Twice I have reported on the sale of large parts of the Berlin Wall – the ultimate symbol of the Soviet grip over eastern Europe during the 20th century.
Having been covered with awe-inspiring murals and graffiti since its erection (at least on the west side), the pieces make for great collector’s items, as objects of beauty as well as of great historical interest.
First came the sale of a 4-tonne section of the wall, which was sold for $23,500 as an asset of a Ponzi-scheme operating company that swindled $7.3m from its clients.
The second auction was held in Paris, with a single bidder paying $1.1m for 48 fragments of the wall, each covered in recently completed work by internationally renowned artists.
But these two sales weren’t the only appearance the wall has made in the media recently…
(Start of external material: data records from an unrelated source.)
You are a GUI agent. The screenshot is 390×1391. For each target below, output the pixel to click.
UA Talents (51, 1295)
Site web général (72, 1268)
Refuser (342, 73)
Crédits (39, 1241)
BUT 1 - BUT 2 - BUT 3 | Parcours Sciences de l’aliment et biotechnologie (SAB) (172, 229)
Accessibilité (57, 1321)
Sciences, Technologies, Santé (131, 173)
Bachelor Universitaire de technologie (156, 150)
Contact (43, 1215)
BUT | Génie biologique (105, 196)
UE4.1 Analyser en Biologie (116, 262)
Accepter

Sadly, large sections of the famous East Side Gallery – one of the only sections of the wall still remaining and fantastic testament of its history – are being removed to make way for a new wave of luxury apartments, despite mass protests from those who believe in preserving history.
In my mind, all this raised two important questions:
Firstly, although the sections of the wall sold at auction were removed a long time ago and had likely been on the open market for some time, will sales such as this drive the market for more pieces of the wall, providing an increasingly attractive option for Germany’s cash-strapped government?
And second, at what point do we draw the line at selling items of the utmost historical importance to private collectors, and is it time to consider regulations to ensure that these items are shared with the public?